Fact: I've never been diagnosed by a doctor. Fact: I know myself well enough to describe how I feel.
Medically, Anxiety is described as a nervous disorder characterized by a state of excessive uneasiness and apprehension, typically with compulsive behavior. (Trust me, I've had my fair share of compulsive regrets.)
And Depression is described as a mood disorder that causes a persistent feeling of sadness and hopelessness as well as a lost in interest.
Together, the two of these can create an explosion of chaos within each other. It's like mixing two great colors together but constantly getting brown. It's somewhat frustrating.
The thing about the two of these mental illnesses within myself is that sometimes I feel more anxiety than I feel depression, and sometimes I can't pinpoint why I feel the way I do--like why I'm happy now, but how I can be stuck in a mood two days from now.
Though I've sought help for these problems, I've found that writing is a saving grace. I wish I could thoroughly explain how writing makes me feel--the endorphins that are released--but I can't. I wish I could sit inside of your chest, so I could simply show you because I know it'd be easier that way.

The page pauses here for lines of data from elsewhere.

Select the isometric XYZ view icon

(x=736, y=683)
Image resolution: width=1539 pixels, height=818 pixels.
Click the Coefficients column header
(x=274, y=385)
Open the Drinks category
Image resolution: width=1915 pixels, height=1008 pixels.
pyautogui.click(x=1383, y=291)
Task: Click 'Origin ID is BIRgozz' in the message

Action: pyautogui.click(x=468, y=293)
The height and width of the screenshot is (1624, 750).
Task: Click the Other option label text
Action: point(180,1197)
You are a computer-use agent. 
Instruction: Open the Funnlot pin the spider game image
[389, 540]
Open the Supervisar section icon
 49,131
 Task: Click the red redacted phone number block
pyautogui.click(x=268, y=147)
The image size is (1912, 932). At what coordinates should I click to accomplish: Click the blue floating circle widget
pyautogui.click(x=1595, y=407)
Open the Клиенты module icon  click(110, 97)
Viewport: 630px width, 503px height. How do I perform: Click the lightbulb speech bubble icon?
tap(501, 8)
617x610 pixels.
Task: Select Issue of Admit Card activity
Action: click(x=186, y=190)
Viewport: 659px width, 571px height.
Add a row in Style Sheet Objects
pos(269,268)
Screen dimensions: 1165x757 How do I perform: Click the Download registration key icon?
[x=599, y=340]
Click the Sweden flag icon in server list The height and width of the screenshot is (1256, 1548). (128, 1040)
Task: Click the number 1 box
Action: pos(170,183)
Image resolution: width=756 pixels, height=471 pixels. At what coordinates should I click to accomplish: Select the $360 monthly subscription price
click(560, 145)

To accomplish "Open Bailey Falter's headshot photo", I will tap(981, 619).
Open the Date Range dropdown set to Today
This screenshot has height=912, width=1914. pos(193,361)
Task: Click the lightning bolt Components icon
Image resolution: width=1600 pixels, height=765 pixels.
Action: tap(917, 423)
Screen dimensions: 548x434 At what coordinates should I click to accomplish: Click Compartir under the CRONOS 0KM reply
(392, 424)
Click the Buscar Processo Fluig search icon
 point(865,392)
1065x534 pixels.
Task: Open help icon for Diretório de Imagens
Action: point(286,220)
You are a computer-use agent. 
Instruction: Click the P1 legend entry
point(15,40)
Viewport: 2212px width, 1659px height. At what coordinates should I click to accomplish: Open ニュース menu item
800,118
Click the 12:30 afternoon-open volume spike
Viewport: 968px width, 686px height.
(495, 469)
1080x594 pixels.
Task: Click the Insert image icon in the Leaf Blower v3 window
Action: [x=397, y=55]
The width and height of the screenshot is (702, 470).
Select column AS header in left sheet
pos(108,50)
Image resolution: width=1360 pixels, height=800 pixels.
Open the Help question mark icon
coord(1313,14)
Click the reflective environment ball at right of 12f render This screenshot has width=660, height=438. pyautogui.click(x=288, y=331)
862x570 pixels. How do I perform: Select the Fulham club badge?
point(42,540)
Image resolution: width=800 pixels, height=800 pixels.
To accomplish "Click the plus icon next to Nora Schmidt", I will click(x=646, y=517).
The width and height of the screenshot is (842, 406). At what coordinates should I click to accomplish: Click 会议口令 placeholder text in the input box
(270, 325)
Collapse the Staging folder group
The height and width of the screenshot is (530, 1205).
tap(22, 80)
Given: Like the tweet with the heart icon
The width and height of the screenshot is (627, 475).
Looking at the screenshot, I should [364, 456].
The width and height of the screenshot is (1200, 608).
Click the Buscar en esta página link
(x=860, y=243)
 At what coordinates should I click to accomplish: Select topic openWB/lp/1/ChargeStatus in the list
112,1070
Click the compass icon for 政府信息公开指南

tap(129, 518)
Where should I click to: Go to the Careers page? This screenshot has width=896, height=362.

But writing literally opens me up in a way that's terrifyingly beautiful--like crazy beautiful. I mean, have you ever written while in a mood? You get some psychotic scenarios, but you also get really extravagant ones, and you wonder how the hell that happened, but then you end up with an entire chapter based off one sentence.
It's completely magical.
This post isn't particularly special, but I felt the need to share my experience on writing with depression and anxiety, and how having a mental illness doesn't have to hinder you or your dreams.
Honestly, I bet you could reach the stars if you wanted to.
Here's a clip of writing from my latest manuscript, Rubatosis. Every aspect of this book is covered with my inner problems, and I'm okay with that. Everyone should be.
"She watched the sun in the distance, fading west, and she took note of how it touched every surface. Nothing was left behind, not even her eyes. It was all these small things, and she wanted to cry. Was it that bad, she thought. Was it so, so very bad that she couldn’t see? Maybe this place really did hold the key that drove people mad, and all it took was a turn and one small thing. The past moments mimicked a kaleidoscope in her head, and what she realized was that she wanted to spend this time with Noah, and she set off to find him.
Ila walked to his shack, still pressing her arms against her abdomen, and she didn’t knock when she entered the dimly lit room. Noah acknowledged her presence. He was seated on a rocking chair in the corner with his guitar in hand. He played a gentle melody, and the tune echoed against the walls and vibrated in her ears. The chord progression he chose mimicked the wings of a bird in flight, and he picked the strings intricately before he began to sing. Then he closed his eyes as the words of the song took him away to a place of serenity and heartache.
Ila sat on the ground before him, legs crossed, and she studied the shadows in his face. His eyelashes laced together; his uneven lips opening and parting to the lyrics, and his facial expressions slightly changing with the chords. She could tell that his passion for music was fueled by the brokenness inside of him, and it was one of the best things she’d ever witnessed. In this moment, he was more of the moon than he’d ever been, shining so brightly in this darkness they’d created. She had a hard time fathoming how he existed in her world. Up to this point, she had heard him sing multiple songs, but she still hadn’t grown tired of it. She was obsessed with his voice and the power behind it.
Noah rocked in his chair, moving to the tempo, and the song went on for minutes. They didn’t speak. He didn’t open his eyes, and he was relieved that he didn’t have to answer her question to where he had been the last few days. After all, there was no such a thing as a good lie."